Si le but de l’article
qui suit est de déclamer mon amour à « kids see ghost » l’EP collaboratif de Kanye West et Kid
Cudi, mini album qui a reveillé en moi une
passion que je croyais avoir perdu avec l’age, il me faut tout d’abord donner un contexte dans lequel replanter cette œuvre majeure.
Peu après l’arrivée de
Trump à la présidence, Kanye a posé avec lui et lui a témoigné son admiration.
Ça a choqué bien du monde, car même si comme Tony Montana, Donald Trump fait
mouiller les petits rappeurs depuis plus de vingt ans, depuis sa campagne
présidentielle il a été voué aux gémonies par les démocrates et donc par
extension par les noirs américains. Affinité étonnante ? Pas vraimentn ces deux trolls, des
narcissistes un rien timbrés et grands agitateurs ont beaucoup en commun.
Kanye s’est pris un retour de manivelle médiatique dans les dents, et a disparu pendant un
an pour prendre soin de sa santé mentale.

Liste des données:
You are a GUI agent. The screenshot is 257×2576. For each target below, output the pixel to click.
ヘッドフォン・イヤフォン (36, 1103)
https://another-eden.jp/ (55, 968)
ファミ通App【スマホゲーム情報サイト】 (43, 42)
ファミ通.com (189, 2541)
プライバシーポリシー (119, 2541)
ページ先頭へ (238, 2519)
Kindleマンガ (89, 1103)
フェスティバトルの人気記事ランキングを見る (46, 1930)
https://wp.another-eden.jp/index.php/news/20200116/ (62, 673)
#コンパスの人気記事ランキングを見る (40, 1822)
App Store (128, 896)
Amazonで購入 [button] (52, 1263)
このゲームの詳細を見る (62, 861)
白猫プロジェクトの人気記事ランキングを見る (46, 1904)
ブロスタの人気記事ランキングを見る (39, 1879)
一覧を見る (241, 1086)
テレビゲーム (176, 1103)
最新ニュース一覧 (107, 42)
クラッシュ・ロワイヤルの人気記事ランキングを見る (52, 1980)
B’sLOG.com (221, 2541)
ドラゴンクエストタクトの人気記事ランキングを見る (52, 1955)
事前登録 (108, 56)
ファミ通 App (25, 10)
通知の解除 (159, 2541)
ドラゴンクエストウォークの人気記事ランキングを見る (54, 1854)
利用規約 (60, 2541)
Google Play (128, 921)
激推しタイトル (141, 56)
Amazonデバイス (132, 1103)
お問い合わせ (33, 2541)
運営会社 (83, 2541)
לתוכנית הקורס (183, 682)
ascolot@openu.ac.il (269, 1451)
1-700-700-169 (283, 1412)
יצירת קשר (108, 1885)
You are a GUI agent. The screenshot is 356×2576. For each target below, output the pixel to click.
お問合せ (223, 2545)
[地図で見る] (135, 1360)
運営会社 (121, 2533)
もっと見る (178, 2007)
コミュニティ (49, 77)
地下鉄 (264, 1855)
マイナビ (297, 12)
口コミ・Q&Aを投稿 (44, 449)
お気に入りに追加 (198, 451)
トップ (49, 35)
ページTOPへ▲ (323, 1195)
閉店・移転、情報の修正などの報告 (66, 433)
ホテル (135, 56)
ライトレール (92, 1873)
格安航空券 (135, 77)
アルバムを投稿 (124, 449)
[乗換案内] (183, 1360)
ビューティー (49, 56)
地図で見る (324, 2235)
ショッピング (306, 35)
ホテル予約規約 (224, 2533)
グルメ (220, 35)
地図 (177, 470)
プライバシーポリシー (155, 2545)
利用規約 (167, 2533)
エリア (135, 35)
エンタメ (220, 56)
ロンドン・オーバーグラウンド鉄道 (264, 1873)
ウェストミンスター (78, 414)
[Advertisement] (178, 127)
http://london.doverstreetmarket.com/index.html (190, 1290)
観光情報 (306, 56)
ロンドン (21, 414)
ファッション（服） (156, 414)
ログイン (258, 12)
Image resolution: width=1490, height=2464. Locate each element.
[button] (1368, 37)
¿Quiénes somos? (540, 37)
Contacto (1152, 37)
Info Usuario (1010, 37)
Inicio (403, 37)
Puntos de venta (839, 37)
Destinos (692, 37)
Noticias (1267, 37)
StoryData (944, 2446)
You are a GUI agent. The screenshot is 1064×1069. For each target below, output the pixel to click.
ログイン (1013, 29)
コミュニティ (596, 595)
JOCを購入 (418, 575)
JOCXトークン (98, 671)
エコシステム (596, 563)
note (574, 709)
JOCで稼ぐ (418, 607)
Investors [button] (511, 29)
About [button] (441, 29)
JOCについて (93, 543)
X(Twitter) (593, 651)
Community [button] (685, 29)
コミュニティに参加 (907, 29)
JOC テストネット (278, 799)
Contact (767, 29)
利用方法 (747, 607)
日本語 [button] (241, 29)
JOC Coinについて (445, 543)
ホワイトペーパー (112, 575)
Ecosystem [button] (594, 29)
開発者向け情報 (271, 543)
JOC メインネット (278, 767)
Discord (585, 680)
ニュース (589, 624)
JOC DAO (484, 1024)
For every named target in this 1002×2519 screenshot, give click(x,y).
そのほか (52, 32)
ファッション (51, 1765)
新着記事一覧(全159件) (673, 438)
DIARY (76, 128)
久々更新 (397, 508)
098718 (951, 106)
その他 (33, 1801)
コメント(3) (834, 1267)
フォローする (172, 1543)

Consigne 1: Traduisez en anglais cette phrase de l’extrait du document : « Peu après l’arrivée de Trump à la présidence, Kanye a posé avec lui et lui a témoigné son admiration. »
Consigne 2:
Répondez aux questions suivantes d’après l’extrait du document :
(a) Quels artistes ont réalisé ensemble l’EP « kids see ghost » ?
(b) Pendant combien de temps Kanye a-t-il disparu après le retour de manivelle médiatique ?
(c) Par qui Donald Trump a-t-il été voué aux gémonies depuis sa campagne présidentielle ?

Réponse détaillée 1: Shortly after Trump became president, Kanye posed with him and expressed his admiration for him.

Réponse détaillée 2:
(a) Kanye West et Kid Cudi.
(b) Pendant un an.
(c) Par les démocrates et, par extension, par les noirs américains.